## Texte à étudier
>>

M.A.S.H. (1970) de Robert Altman
Bonne vieille tranche de boucherie du père Altman que je n'avais pas revue depuis sa sortie ; ah non, j'étais pas né, disons alors depuis une ressortie au cinoche quand j'étais tout ado. Altman est doué pour le film choral et pour dynamiser à chaque plan sa mise en scène : mission pleinement réussie avec ce M.A.S.H. qui ose l'humour Monty Python (avec une pointe de réalisme en plus et de vrais acteurs) sur la guerre de Corée - fallait oser à l'heure d'une autre guerre tout aussi saignante et ignoble. Ça suinte l'hémoglobine par tous les pores dans ce campement de fortune et ça ose l'humour potache à fond les ballons : du cul, de la blague salace, de l'alcool, des plans à la con et en prime un match de football américain (encore un bon vieux symbole de nos amis Ricains) tourné en dérision. Je gardais bizarrement un souvenir d'opérations sous les bombes : de bombes il n'y en a point (quelques bombasses à la limite mais c'est uniquement pour faire un clin d'oeil à notre fan club féministe), pas plus que d'ennemis d’ailleurs. On est dans la bonne vieille tradition voltairienne de la guerre évoquée en tant qu'absurde boucherie et on ne va pas faire la fine bouche (vous me mettrez une tranche de foie et des rognons, merci). Plus Donald Sutherland (immense en chirurgien qui s'octroie tous les droits) ose le grand n’importe quoi, plus on apprécie l’état d’esprit type : le contexte est tellement écœurant qu'il vaut souvent mieux en rire - c'est une philosophie à laquelle j'adhère pleinement, et ce même avant de faire des piges dans l'éducation nationale.

<<

## Exercices
A: Résumez la critique de M.A.S.H. en deux phrases.
B: Indiquez si chaque affirmation concorde avec la critique de M.A.S.H., en répondant oui ou non et en citant les mots décisifs du texte : (i) le film montre des opérations sous les bombes ; (ii) Donald Sutherland y joue un chirurgien ; (iii) un match de football américain y est tourné en dérision.
C: Reprenez la critique de M.A.S.H. après sa dernière phrase, s'il vous plaît.

## Extrait de données
>>

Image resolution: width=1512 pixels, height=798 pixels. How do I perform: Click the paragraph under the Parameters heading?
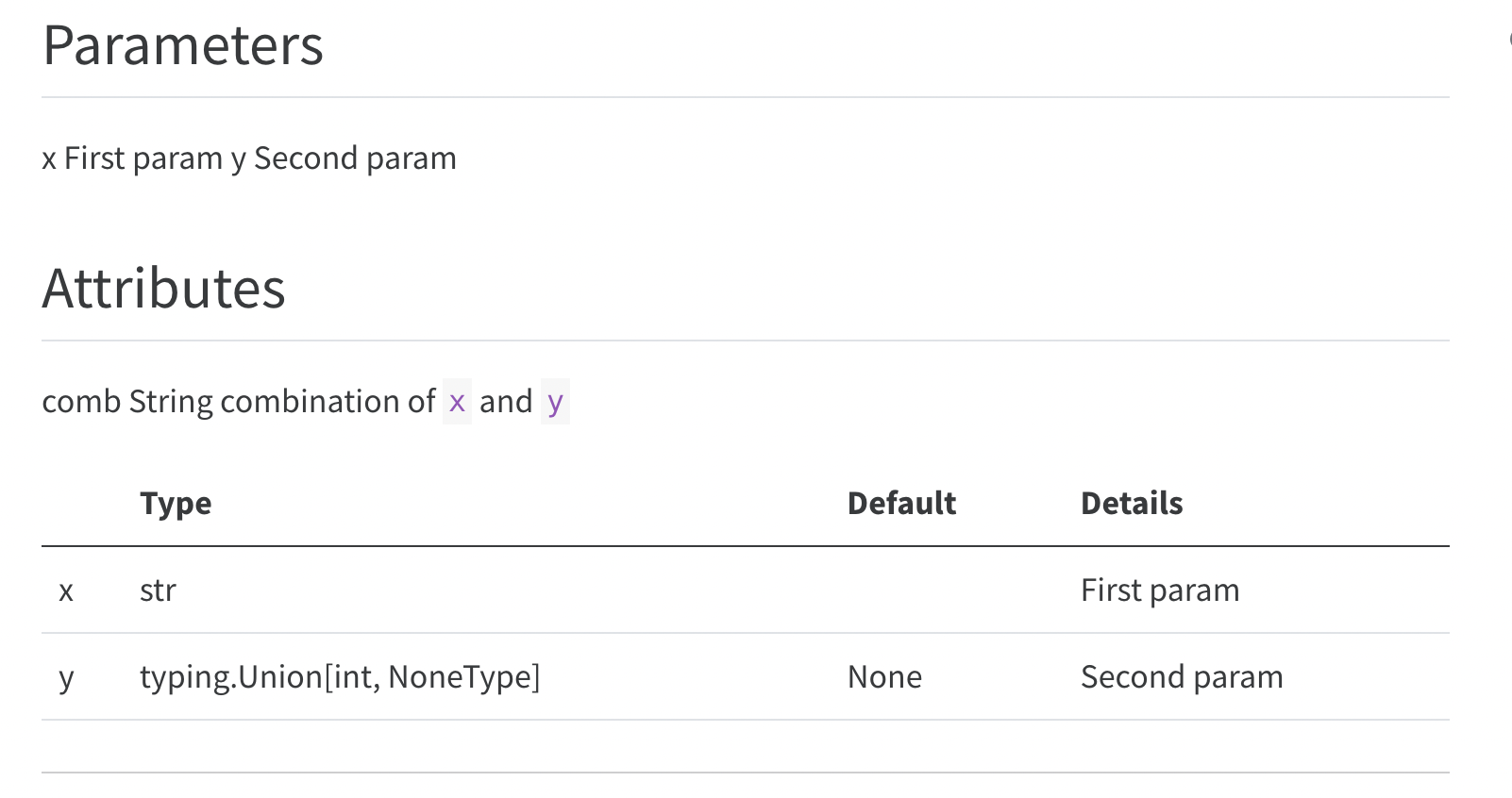pos(249,158)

<<

## Corrigé
A: La critique présente M.A.S.H. de Robert Altman comme un film choral à la mise en scène dynamique, qui applique à la guerre de Corée un humour à la Monty Python, entre hémoglobine et blagues potaches. Elle le rattache à la tradition voltairienne de la guerre vue comme une absurde boucherie et adhère à l'idée, portée notamment par Donald Sutherland, qu'il vaut souvent mieux rire d'un contexte aussi écœurant.

B:
(i) Non : « de bombes il n'y en a point ».
(ii) Oui : « Donald Sutherland (immense en chirurgien qui s'octroie tous les droits) ».
(iii) Oui : « un match de football américain (encore un bon vieux symbole de nos amis Ricains) tourné en dérision ».

C:
Qu'il s'agisse des annonces du camp qui partent systématiquement en vrille ou de cette pauvre "lèvres-en-feu" copieusement moquée (tu connais le coup du rideau de douche ? Joli plan au passage sur cette assemblée qui assiste au spectacle : digne d'une équipe de tournage au complet après avoir réglé tous les détails de mise en scène), que l'on traite du suicide (superbe reconstitution de la Cène dont je ne me souvenais point - j'avais pourtant gardé bien en tête celle de Buñuel) ou de la bondieuserie, qu'il soit question de sport (belle idée que ce spot de golf alors que la guerre fait rage - sûrement un clin d'œil anachronique à Bush père et fils) ou d'amour (l'adultère, c'est mal - ainsi d'ailleurs que les bars à putes... mais bon, c'est la guerre, hein), Altman s'amuse de tout… très sérieusement ; c'est justement ce ton très particulier qui fait mouche : Sutherland et ses sbires, même s'ils ricanent parfois légèrement de leur connerie, restent constamment dignes, sobres, droits dans leur botte. D’ailleurs, même s'ils se plaisent à jouer les gugusses, ils ne sont jamais les derniers pour faire preuve d'un humanisme sain : endormir un connard de militaire pour soigner un enfant, dégommer un sale con de chirurgien (il a fait croire à un ptit jeune qu'il était responsable de la mort d'un patient), ridiculiser une grande blonde qui joue les sainte-nitouches et les garantes de l'ordre et du sérieux (elle en sera pour ses frais... avant de s'épanouir, hum, si j'ose dire). Altman semble avoir trouvé la formule magique pour atteindre ce fragile équilibre, en particulier dans le comportement de ses personnages principaux jouisseurs et spirituels, entre un esprit un rien potache et un certain sens des responsabilités (comme une sorte de tenue de clown soigneusement cachée sous la blouse blanche) : une approche plutôt finaude pour traiter de la valeur de la vie (qui ne tient qu'à un fil (de suture)... donc carpe diem) en milieu guerrier. Indémodable.